Exercise details: Each line of the material below that holds the word "will" needs to be copied.

=== Section Start ===

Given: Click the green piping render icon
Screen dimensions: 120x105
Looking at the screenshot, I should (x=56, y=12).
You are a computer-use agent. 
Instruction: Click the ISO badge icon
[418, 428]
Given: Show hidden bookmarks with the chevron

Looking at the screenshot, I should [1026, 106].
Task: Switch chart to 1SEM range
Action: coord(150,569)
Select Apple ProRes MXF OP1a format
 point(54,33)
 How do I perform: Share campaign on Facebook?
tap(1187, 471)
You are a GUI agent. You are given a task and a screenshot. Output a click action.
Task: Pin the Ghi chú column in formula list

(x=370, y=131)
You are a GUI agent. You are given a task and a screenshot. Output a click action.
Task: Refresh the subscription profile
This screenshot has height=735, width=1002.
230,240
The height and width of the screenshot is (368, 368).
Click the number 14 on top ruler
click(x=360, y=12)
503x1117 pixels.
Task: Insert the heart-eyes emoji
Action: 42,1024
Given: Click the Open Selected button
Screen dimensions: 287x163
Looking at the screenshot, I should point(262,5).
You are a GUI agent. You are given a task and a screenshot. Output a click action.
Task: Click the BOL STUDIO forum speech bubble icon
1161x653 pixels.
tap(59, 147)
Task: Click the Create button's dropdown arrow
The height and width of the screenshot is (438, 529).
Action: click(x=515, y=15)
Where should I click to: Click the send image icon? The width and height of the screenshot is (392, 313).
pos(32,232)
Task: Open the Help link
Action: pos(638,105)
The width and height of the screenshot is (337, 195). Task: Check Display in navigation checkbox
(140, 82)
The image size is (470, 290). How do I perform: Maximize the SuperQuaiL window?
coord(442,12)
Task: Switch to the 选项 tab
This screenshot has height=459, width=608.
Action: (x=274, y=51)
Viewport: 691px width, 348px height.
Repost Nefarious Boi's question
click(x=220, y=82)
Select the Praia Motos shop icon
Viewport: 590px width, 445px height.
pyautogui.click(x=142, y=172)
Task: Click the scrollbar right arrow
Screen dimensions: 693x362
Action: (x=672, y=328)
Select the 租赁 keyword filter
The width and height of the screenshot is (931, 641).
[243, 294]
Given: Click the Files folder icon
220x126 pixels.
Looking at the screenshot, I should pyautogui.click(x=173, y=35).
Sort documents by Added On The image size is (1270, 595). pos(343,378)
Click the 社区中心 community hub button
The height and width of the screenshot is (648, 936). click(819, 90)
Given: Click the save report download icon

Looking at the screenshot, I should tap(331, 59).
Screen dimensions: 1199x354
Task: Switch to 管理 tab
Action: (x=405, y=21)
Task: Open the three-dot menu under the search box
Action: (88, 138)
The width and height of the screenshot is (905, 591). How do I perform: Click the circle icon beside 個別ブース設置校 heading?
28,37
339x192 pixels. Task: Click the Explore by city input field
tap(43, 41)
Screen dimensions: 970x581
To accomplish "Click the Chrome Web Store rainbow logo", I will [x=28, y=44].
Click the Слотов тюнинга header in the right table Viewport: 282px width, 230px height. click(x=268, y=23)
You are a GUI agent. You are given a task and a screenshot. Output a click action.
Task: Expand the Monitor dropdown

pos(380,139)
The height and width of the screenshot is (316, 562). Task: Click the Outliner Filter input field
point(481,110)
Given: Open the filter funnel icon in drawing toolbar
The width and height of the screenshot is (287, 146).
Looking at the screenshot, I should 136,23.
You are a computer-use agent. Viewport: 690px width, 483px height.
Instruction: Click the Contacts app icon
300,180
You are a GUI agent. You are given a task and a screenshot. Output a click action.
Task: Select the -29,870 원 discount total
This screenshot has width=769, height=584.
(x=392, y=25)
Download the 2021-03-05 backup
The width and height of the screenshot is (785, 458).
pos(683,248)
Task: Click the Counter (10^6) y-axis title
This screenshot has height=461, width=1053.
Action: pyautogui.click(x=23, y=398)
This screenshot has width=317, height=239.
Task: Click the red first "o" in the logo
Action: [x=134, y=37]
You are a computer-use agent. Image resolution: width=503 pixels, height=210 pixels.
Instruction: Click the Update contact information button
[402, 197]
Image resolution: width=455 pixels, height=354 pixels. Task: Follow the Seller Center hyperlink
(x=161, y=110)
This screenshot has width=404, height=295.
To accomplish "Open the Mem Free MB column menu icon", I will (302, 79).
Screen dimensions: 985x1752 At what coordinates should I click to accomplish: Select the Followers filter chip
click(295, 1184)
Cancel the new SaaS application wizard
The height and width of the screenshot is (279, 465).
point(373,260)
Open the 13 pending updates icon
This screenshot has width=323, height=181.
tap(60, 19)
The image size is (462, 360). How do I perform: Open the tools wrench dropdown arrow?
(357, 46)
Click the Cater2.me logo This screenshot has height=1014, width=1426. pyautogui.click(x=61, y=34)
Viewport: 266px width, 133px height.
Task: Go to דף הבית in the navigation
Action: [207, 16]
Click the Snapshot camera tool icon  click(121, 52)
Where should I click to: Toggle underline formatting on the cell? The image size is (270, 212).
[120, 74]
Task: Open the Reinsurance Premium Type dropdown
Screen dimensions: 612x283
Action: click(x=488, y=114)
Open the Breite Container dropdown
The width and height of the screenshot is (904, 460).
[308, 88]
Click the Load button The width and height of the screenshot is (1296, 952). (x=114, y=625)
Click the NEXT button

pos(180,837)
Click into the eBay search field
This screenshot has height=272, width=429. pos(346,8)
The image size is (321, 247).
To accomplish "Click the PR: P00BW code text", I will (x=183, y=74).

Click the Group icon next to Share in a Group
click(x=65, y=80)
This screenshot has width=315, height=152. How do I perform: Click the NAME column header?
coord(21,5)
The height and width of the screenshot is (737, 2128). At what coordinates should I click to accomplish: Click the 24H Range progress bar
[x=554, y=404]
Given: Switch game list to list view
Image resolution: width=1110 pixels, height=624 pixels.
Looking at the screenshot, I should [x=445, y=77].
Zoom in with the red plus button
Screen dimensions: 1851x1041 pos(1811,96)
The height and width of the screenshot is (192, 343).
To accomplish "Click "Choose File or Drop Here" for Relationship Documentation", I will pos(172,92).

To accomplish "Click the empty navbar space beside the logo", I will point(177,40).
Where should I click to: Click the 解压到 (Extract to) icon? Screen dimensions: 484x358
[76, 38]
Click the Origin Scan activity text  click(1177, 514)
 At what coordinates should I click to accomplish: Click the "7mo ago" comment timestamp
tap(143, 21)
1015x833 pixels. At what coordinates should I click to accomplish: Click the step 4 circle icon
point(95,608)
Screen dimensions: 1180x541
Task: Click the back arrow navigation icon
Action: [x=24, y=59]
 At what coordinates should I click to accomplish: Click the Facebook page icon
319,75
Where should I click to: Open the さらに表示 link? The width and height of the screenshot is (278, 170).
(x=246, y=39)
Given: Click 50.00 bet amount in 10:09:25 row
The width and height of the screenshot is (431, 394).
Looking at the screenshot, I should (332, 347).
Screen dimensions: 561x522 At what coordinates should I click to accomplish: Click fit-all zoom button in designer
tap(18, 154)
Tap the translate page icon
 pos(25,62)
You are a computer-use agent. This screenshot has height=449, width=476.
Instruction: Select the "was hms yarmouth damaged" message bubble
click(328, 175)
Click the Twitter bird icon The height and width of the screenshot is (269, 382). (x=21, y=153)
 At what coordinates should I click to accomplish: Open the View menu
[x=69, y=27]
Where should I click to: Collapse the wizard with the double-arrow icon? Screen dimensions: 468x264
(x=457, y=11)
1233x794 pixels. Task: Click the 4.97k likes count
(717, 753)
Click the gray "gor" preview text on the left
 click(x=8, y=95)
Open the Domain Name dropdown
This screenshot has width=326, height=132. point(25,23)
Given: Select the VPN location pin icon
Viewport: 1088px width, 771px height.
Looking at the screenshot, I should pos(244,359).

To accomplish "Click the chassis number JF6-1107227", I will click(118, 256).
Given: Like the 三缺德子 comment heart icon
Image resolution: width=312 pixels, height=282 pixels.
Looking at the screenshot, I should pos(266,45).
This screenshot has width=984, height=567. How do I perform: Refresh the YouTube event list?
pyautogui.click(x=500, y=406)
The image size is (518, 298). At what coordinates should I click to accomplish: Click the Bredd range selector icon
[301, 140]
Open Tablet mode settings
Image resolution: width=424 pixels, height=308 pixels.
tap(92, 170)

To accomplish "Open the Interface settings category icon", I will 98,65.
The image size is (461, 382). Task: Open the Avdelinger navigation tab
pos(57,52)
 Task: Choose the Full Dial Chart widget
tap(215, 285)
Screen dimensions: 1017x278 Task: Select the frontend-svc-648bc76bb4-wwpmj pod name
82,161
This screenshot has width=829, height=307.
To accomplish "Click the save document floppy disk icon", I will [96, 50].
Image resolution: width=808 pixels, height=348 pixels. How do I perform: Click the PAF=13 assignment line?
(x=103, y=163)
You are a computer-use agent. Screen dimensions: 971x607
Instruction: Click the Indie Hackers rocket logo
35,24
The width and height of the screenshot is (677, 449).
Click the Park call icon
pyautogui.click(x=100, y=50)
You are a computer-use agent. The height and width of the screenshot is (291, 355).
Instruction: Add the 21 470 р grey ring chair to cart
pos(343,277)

=== Section End ===

Your solution:
To accomplish "Click the Chrome Web Store rainbow logo", I will [x=28, y=44].
To accomplish "Open the Mem Free MB column menu icon", I will (302, 79).
To accomplish "Click the PR: P00BW code text", I will (x=183, y=74).
To accomplish "Click "Choose File or Drop Here" for Relationship Documentation", I will pos(172,92).
To accomplish "Click the empty navbar space beside the logo", I will point(177,40).
To accomplish "Click the chassis number JF6-1107227", I will click(118, 256).
To accomplish "Open the Interface settings category icon", I will 98,65.
To accomplish "Click the save document floppy disk icon", I will [96, 50].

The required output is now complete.